Supporting Explorative Use
The undo function of most desktop applications is one of the most important functionsand one of the hardest to implement on top of an RDBMS. The reason it is so important is that it encourages exploration by the user. The user can learn the application by trying, confident that he can undo any changes that he regrets.
Databases already have a wonderful tool for this in the transaction: You can make lots of changes to the database, but until you decide that you’re done and commit the changes, you still have the option of undoing everything by issuing a rollback command. But you can only undo what you’ve done so far in this transaction. The instant you’ve committed, you can’t change your mind in any other way than by manually and carefully reversing your actions.
I’d like to see a RDBMS that’ll let me pick an old (but not too old) transaction and have that undone. This will make it easier for applications to offer a general undo function to users, and users will be happier. To implement an undo feature in a database application today is very hard work.
The tricky thing here is the interaction among multiple users. What if I post a question on a discussion forum, some other user answers my question, and then I want to undo? Well, basically, I can’t. That’s the hard fact of life. If you say something out loud and someone else acts on it, it’s too late to take it back. But if noone’s yet acted on what the user just did, we might as well let her take it back.
I’m not familiar enough with the details of database theory to judge whether it’s possible or not, but I’d guess that it would be safe to undo an action if no later transaction has read the data the user just touched and made other changes after having read it. The RDBMS knows whether that’s the case or not.
Ease of Maintenance
Joe Nerd doesn’t have spare time or money for installing and maintaing a database installation. The RDBMS has to take on more of the job of maintaining itself and running smoothly, so the developer can focus on adding the features that matters to the users of his web site. I haven’t tried installing and maintaining too many different RDBMS’, but I do know that Oracle is quite a beast to deal with, and that both Interbase and PostgreSQL are much better.
The current trouble falls in two parts: Instaling it and making sure it keeps running smoothly. Installation should be completely straight-forward, and have reasonable defaults, so you don’t even have to change any parameters before installing it. It can surely be done.
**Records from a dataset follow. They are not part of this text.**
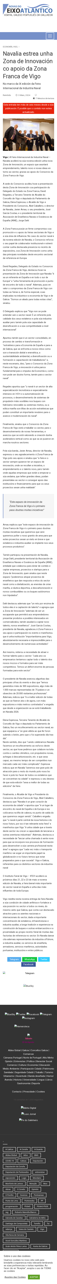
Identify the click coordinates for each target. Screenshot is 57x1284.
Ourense (23, 1195)
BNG (36, 1155)
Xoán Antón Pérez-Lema (16, 1246)
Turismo (49, 1072)
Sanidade (8, 1072)
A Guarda (38, 1149)
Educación (45, 1065)
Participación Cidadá (31, 1068)
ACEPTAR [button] (34, 1277)
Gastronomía (23, 1083)
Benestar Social (44, 1061)
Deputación (38, 1161)
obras (8, 1189)
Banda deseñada (36, 1076)
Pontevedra (29, 1201)
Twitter (43, 959)
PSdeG (27, 1206)
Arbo (25, 1155)
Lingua (41, 1079)
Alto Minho (48, 1057)
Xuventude (21, 1076)
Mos (45, 1183)
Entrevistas (19, 1061)
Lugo (24, 1178)
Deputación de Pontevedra (17, 1172)
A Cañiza (9, 1149)
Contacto (17, 1091)
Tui (48, 1223)
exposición (10, 1178)
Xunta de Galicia (40, 1246)
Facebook (28, 964)
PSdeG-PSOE (42, 1206)
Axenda (8, 1079)
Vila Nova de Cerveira (14, 1235)
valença (8, 1229)
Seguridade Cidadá (24, 1072)
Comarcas (28, 1054)
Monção (33, 1183)
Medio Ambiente (11, 1068)
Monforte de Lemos (14, 1183)
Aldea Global (14, 1050)
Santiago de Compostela (16, 1223)
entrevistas (40, 1172)
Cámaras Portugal (12, 1057)
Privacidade (29, 1091)
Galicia (25, 1050)
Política (31, 1061)
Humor (50, 1076)
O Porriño (9, 1195)
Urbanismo (8, 1076)
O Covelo (21, 1189)
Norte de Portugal (32, 1057)
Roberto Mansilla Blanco (25, 1212)
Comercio (12, 1065)
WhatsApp (29, 959)
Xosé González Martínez (16, 1241)
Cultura (22, 1065)
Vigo (15, 47)
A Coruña (24, 1149)
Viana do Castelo (26, 1229)
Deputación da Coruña (15, 1166)
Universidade (29, 1079)
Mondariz (37, 1178)
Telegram (14, 959)
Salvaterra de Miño (37, 1218)
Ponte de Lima (11, 1201)
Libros (49, 1079)
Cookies (41, 1091)
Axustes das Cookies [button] (15, 1277)
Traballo (39, 1072)
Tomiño (37, 1223)
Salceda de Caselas (14, 1218)
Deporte (36, 1083)
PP (42, 1201)
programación (11, 1206)
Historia (18, 1079)
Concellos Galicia (39, 1050)
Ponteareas (39, 1195)
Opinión (8, 1061)
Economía (7, 47)
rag (6, 1212)
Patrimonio (48, 1068)
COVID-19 (9, 1161)
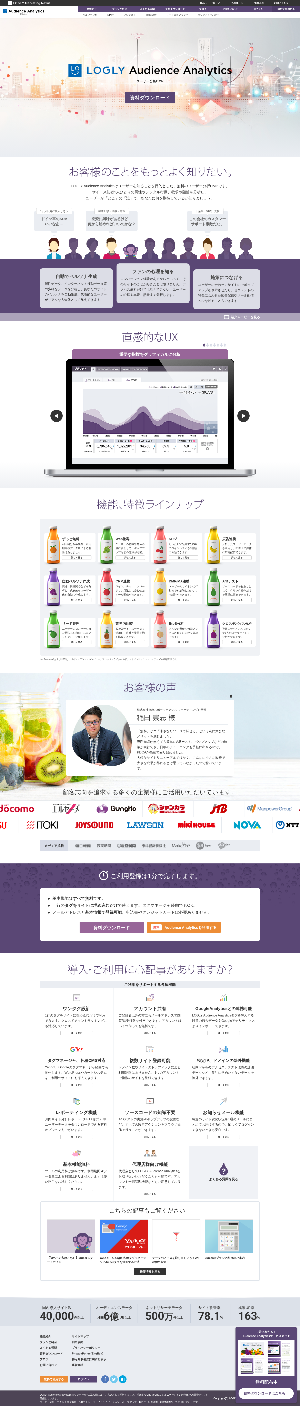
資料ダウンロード (175, 9)
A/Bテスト (130, 14)
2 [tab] (207, 345)
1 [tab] (204, 345)
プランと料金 (119, 9)
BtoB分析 (151, 14)
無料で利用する (286, 9)
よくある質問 (147, 9)
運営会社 (259, 3)
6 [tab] (221, 345)
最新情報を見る (150, 1271)
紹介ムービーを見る (245, 317)
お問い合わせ (281, 3)
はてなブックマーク (123, 1379)
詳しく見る (76, 557)
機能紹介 (92, 9)
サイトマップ (80, 1336)
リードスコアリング (177, 14)
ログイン (258, 9)
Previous (56, 416)
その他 (234, 3)
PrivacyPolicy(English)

Databases often get slower and slower as they get bigger. The RDBMS should be able to automatically defragment as needed, grow as needed, and in general do a reasonable job of running smoothly without human intervention. I don’t have first-hand experience with this, but others have told me that Interbase does an excellent job hereproof that it can be done.
In summary, I believe that the twin effect of new users starting to use databases for new things will have a profound effect on the database market. Within the next three years, I expect to see open source databases have a great impact, and I expect to see them pioneering a number of innovations in RDBMS software.